Catilla-La Mancha

Area: 79,463 kms²
Population: 1.76 million
Capital: Toledo

The Autonomous Region of Castilla-La Mancha covers much of the southern half of the Iberian Peninsula.  It is located on the southern meseta, bordering Madrid and Castilla y León, to the north, Aragon and the Valencia Region to the east, Murcia and Andalusia to the south, and Extremadura to the west. The region includes five provinces: Toledo, Cuenca, Ciudad Real, Albacete, and Guadalajara.  The overall climate is Mediterranean, with certain continental characteristics.  The mountainous areas are quite rainy, and with precipitation falling in the form of snow at high altitudes.  As in the northern meseta, there is a central area where annual rainfall drops to 300-400 mm.  Geographically, the region is clearly divided into two zones.  One is the meseta, a great plain interrupted by the low Toledo Mountains, whose highest peaks are Las Villuercas (1601 m) and Rocigalgo (1447 m).  The other is more mountainous, running around the perimeter of the region, with different ranges such as the Central System, the Iberian System, and the Sierra Morena.

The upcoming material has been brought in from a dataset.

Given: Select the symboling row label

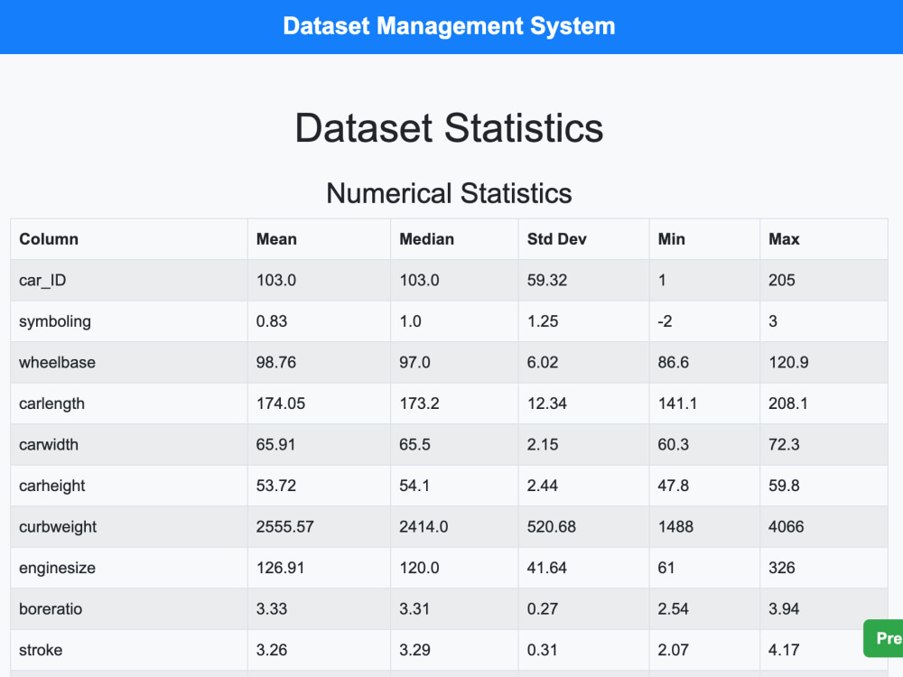Looking at the screenshot, I should [55, 321].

Some of the most important Iberian rivers run through Castilla-La Mancha, including the Tagus, the Guadiana, and the Júcar.  The Cuenca Range is especially striking, with such rock formations as La Ciudad Encantada, Los Callejones de las Majadas, and Las Torcas, all created by erosion.

Castilla-La Mancha also boasts magnificent historic monuments, some of them on the UNESCO World Heritage List, including the cities of Toledo and Cuenca, and charming towns like Almagro, Ocaña, Sigüenza, Alcalá de Júcar and Ciudad Real, and palaces such as the Alcázar in Toledo.